• _WHAT YOU HAVE TO DO_: From the line with "1053x825 pixels. How" through the line with "Task: Click the bullet", repeat the entries verbatim, both end lines included, and add nothing.

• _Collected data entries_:
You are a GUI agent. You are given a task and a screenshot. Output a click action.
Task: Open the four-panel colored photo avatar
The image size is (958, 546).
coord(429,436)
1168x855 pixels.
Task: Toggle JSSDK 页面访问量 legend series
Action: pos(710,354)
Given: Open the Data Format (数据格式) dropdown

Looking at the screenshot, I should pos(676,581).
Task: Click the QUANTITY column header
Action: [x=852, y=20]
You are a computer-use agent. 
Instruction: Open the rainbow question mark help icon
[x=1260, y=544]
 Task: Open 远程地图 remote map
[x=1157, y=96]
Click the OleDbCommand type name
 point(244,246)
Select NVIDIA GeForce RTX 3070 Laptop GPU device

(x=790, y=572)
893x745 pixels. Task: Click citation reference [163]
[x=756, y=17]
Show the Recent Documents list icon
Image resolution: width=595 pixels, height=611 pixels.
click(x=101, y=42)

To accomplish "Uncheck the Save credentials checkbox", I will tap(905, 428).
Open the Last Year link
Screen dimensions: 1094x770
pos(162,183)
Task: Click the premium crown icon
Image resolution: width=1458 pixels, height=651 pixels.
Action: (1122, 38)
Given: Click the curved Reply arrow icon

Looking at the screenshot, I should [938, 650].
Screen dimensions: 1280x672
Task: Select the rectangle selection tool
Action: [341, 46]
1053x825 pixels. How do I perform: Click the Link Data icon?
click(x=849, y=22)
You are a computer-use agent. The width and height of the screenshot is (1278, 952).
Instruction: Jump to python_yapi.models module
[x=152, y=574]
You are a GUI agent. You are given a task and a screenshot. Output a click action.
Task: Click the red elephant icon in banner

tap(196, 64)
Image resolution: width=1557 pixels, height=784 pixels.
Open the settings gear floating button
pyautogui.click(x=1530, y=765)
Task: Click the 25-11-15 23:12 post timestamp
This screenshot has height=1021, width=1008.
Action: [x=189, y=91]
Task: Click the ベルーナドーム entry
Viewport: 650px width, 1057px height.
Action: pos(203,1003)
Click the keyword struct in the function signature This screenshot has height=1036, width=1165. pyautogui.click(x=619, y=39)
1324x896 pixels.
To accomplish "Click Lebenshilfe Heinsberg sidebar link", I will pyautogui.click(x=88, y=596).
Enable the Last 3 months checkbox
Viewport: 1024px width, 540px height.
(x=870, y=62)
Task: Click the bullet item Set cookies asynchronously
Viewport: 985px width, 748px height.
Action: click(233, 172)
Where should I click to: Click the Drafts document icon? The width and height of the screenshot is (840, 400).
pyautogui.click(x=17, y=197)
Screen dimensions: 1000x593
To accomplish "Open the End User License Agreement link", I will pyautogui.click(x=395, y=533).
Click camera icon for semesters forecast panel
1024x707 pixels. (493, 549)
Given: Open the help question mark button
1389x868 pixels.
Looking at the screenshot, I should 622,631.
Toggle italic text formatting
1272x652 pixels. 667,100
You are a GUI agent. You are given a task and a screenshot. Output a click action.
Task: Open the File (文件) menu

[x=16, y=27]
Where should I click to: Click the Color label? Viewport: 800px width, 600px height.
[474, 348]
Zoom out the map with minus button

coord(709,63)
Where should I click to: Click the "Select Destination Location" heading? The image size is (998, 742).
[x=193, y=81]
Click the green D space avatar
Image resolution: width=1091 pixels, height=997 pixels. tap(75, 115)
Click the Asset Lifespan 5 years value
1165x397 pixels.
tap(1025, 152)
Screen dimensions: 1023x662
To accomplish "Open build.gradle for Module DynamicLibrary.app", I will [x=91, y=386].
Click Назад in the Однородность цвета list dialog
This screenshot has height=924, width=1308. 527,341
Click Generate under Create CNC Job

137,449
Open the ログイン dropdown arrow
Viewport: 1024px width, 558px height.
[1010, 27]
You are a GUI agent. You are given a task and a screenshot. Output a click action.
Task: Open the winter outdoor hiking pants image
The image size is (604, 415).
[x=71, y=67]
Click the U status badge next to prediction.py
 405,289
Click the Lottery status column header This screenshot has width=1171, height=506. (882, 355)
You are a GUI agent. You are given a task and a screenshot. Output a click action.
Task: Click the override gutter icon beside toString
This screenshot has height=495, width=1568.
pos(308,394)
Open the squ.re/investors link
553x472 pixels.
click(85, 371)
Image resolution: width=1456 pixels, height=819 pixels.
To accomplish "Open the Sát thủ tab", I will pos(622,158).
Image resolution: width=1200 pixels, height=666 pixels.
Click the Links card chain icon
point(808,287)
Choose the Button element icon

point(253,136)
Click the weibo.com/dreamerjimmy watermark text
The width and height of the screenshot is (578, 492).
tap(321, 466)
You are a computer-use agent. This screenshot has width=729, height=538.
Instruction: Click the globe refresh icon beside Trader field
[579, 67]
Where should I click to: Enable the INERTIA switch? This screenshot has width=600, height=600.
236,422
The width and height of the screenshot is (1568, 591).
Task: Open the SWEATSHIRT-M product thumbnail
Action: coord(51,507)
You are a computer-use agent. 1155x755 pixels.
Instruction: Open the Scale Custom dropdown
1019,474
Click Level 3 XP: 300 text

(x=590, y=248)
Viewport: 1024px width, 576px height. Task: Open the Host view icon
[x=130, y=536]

• _THE COMPLETED TASK_:
1053x825 pixels. How do I perform: Click the Link Data icon?
click(x=849, y=22)
You are a computer-use agent. The width and height of the screenshot is (1278, 952).
Instruction: Jump to python_yapi.models module
[x=152, y=574]
You are a GUI agent. You are given a task and a screenshot. Output a click action.
Task: Click the red elephant icon in banner

tap(196, 64)
Image resolution: width=1557 pixels, height=784 pixels.
Open the settings gear floating button
pyautogui.click(x=1530, y=765)
Task: Click the 25-11-15 23:12 post timestamp
This screenshot has height=1021, width=1008.
Action: [x=189, y=91]
Task: Click the ベルーナドーム entry
Viewport: 650px width, 1057px height.
Action: pos(203,1003)
Click the keyword struct in the function signature This screenshot has height=1036, width=1165. pyautogui.click(x=619, y=39)
1324x896 pixels.
To accomplish "Click Lebenshilfe Heinsberg sidebar link", I will pyautogui.click(x=88, y=596).
Enable the Last 3 months checkbox
Viewport: 1024px width, 540px height.
(x=870, y=62)
Task: Click the bullet item Set cookies asynchronously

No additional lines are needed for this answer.